- _What is being asked_
All that is needed is the listing, transcribed exactly and in full.

─── Records ───

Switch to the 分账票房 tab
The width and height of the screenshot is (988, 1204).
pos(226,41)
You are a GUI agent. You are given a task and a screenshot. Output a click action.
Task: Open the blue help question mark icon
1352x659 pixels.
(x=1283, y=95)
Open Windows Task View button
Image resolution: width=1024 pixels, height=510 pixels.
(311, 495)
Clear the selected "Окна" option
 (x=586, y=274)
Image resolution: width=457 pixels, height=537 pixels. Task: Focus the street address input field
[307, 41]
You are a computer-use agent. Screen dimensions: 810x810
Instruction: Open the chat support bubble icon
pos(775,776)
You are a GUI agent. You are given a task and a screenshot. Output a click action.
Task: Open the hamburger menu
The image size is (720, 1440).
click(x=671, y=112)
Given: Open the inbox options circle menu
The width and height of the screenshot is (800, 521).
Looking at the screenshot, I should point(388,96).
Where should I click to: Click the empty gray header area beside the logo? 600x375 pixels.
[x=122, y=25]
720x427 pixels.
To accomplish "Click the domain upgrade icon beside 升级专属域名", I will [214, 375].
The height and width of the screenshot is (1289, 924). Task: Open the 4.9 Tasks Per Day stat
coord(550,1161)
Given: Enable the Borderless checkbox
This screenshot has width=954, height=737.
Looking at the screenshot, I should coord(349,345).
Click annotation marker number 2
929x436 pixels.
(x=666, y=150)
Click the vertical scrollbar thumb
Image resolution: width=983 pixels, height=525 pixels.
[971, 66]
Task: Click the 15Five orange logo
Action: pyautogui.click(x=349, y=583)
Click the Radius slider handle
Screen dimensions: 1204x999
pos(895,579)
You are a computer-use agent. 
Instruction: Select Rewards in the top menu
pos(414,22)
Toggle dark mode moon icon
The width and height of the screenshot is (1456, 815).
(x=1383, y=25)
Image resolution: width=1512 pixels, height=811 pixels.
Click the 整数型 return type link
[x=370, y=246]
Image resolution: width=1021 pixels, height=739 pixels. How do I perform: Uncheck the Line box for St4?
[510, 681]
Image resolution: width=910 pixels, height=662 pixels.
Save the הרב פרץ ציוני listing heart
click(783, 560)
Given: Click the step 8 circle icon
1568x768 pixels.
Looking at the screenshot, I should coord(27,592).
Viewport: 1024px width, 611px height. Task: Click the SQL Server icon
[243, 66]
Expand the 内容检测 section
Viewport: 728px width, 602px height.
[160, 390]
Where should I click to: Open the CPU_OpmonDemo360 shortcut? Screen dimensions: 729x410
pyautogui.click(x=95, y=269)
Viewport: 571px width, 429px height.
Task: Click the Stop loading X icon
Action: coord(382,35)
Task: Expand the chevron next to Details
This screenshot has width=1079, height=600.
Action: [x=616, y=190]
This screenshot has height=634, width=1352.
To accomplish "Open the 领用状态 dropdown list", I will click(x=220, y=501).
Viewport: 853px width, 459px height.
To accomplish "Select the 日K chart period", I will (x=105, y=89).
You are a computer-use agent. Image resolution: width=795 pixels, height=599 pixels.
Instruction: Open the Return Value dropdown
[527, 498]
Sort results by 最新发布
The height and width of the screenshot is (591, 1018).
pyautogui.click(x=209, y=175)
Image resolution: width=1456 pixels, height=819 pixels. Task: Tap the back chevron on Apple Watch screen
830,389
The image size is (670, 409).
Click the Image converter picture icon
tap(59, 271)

───

- _Answer to this task_
Switch to the 分账票房 tab
The width and height of the screenshot is (988, 1204).
pos(226,41)
You are a GUI agent. You are given a task and a screenshot. Output a click action.
Task: Open the blue help question mark icon
1352x659 pixels.
(x=1283, y=95)
Open Windows Task View button
Image resolution: width=1024 pixels, height=510 pixels.
(311, 495)
Clear the selected "Окна" option
 (x=586, y=274)
Image resolution: width=457 pixels, height=537 pixels. Task: Focus the street address input field
[307, 41]
You are a computer-use agent. Screen dimensions: 810x810
Instruction: Open the chat support bubble icon
pos(775,776)
You are a GUI agent. You are given a task and a screenshot. Output a click action.
Task: Open the hamburger menu
The image size is (720, 1440).
click(x=671, y=112)
Given: Open the inbox options circle menu
The width and height of the screenshot is (800, 521).
Looking at the screenshot, I should point(388,96).
Where should I click to: Click the empty gray header area beside the logo? 600x375 pixels.
[x=122, y=25]
720x427 pixels.
To accomplish "Click the domain upgrade icon beside 升级专属域名", I will [214, 375].
The height and width of the screenshot is (1289, 924). Task: Open the 4.9 Tasks Per Day stat
coord(550,1161)
Given: Enable the Borderless checkbox
This screenshot has width=954, height=737.
Looking at the screenshot, I should coord(349,345).
Click annotation marker number 2
929x436 pixels.
(x=666, y=150)
Click the vertical scrollbar thumb
Image resolution: width=983 pixels, height=525 pixels.
[971, 66]
Task: Click the 15Five orange logo
Action: pyautogui.click(x=349, y=583)
Click the Radius slider handle
Screen dimensions: 1204x999
pos(895,579)
You are a computer-use agent. 
Instruction: Select Rewards in the top menu
pos(414,22)
Toggle dark mode moon icon
The width and height of the screenshot is (1456, 815).
(x=1383, y=25)
Image resolution: width=1512 pixels, height=811 pixels.
Click the 整数型 return type link
[x=370, y=246]
Image resolution: width=1021 pixels, height=739 pixels. How do I perform: Uncheck the Line box for St4?
[510, 681]
Image resolution: width=910 pixels, height=662 pixels.
Save the הרב פרץ ציוני listing heart
click(783, 560)
Given: Click the step 8 circle icon
1568x768 pixels.
Looking at the screenshot, I should coord(27,592).
Viewport: 1024px width, 611px height. Task: Click the SQL Server icon
[243, 66]
Expand the 内容检测 section
Viewport: 728px width, 602px height.
[160, 390]
Where should I click to: Open the CPU_OpmonDemo360 shortcut? Screen dimensions: 729x410
pyautogui.click(x=95, y=269)
Viewport: 571px width, 429px height.
Task: Click the Stop loading X icon
Action: coord(382,35)
Task: Expand the chevron next to Details
This screenshot has width=1079, height=600.
Action: [x=616, y=190]
This screenshot has height=634, width=1352.
To accomplish "Open the 领用状态 dropdown list", I will click(x=220, y=501).
Viewport: 853px width, 459px height.
To accomplish "Select the 日K chart period", I will (x=105, y=89).
You are a computer-use agent. Image resolution: width=795 pixels, height=599 pixels.
Instruction: Open the Return Value dropdown
[527, 498]
Sort results by 最新发布
The height and width of the screenshot is (591, 1018).
pyautogui.click(x=209, y=175)
Image resolution: width=1456 pixels, height=819 pixels. Task: Tap the back chevron on Apple Watch screen
830,389
The image size is (670, 409).
Click the Image converter picture icon
tap(59, 271)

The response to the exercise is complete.